Dinle, sadece sesi değil, sessizliği de…
Evrenin gerçek sesi sessizlikte yankılanır. Sessizliğe kulak verirsen, Yaratıcı’nın kalbinde süzülen nefesi duyarsın. Her sessizlik, bir vahiy gibidir görünmez kelimelerle öğreten bir ilahi hatırlatma.
Hatırla, çocukluğunu, düşlerini, unuttuklarını…
Hatırlamak, kaynağa dönmektir. Çocukluğun masumiyeti, senin ilahi saflığının yansımasıdır. Düşlerin, ruhunun sana gönderdiği gizli mektuplardır. Unuttuklarını hatırladığında, Tanrı’nın kalbindeki yerini yeniden bulursun.
Bırak, taşıdığın yükü, içinde birikenleri…
Bırakmak, teslimiyetin adıdır. Çünkü Yaratıcı’nın eli, senin bıraktığın her şeyin ardında bekler. Ruhunun omuzlarındaki taşlar ancak güvenle çözülür. Ne kadar bırakırsan, o kadar yükselirsin.
Yaşa, şimdi’yi, tam da şu anı…
“Şimdi”, Yaratıcı’nın evidir. Geçmiş bir yankı, gelecek bir hayaldir; ama “şimdi” sonsuzluğun dokunuşudur. Şu anda kalmak, Yaradan’la aynı nefesi paylaşmaktır.
Hayal et, umutla, uçsuz bucaksız bir gökyüzü gibi…
Hayal, Yaratıcı’nın insana bahşettiği yaratım kudretidir. Düşlediklerin, evrenin dokusunda titreşir. Umutla kurulan her hayal, bir dua olur; göğe yükselir ve kaderin yankısına dönüşür.
Bak, yüzeyin ötesine…
Çünkü gözle gördüğün her şeyin ardında bir sır vardır. Mistik göz, şeklin ardındaki ruhu, olayın ardındaki dersi görür. Gerçek görme, perdeyi aralayan kalbinle olur.
Gör, gözlerinle değil, kalbinle…
Kalp, Yaradan’ın tahtıdır. Kalbinle gördüğünde artık hiçbir şey sır değildir. O zaman taş bile canlıdır, rüzgâr bile konuşur, su bile dua eder.
Anla, anlamadan geçip gidenleri…
Her yaşanan, bir öğretidir. Acı bile Yaratıcı’nın dilidir, seni büyütür, derinleştirir.

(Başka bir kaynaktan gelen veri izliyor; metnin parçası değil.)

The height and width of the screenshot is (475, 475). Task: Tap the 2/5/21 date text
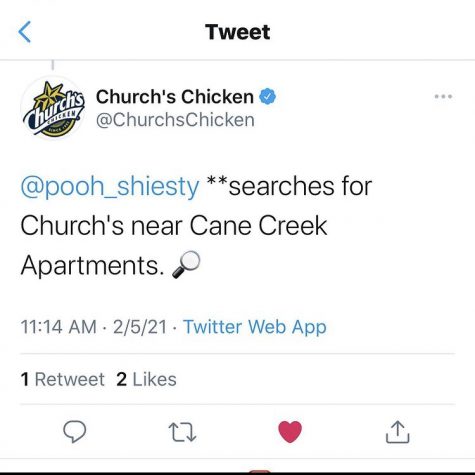pyautogui.click(x=140, y=327)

“Neden ben?” deme; “Bu bana ne anlatıyor?” de. Çünkü her olayda gizli bir ilahi plan saklıdır.
Sarıl, bir insana, bir ana, kendine…
Sarılmak, enerjiyi birleştirir; Yaradan’ın sevgisini görünür kılar. Birine sarıldığında, aslında bütün evrene sarılırsın. Kendine sarıldığında ise Yarada’nın seni kucaklayışını hissedersin.
Dokun, sevgiyle, şefkatle, incitmeden…
Her dokunuş, bir dua’dır. Sevgiyle dokunmak, Allah’ın elleriyle dokunmaktır. Çünkü Yaradan incitmez, yalnızca şefkatle dönüştürür.
Bu öğretiler, kalbi yeniden merkeze çağırır.
İnsanın en büyük ibadeti, sevgiyle var olmaktır.
Her nefeste Yaradan’ı anmak, her bakışta O’nu görmek, her eylemde O’nun ışığını taşımaktır.
“Sev, çünkü sevgi Yarada’nın adıdır.
Dinle, çünkü sessizlik O’nun sesidir.
Ve yaşa — çünkü sen, O’nun suretisin.”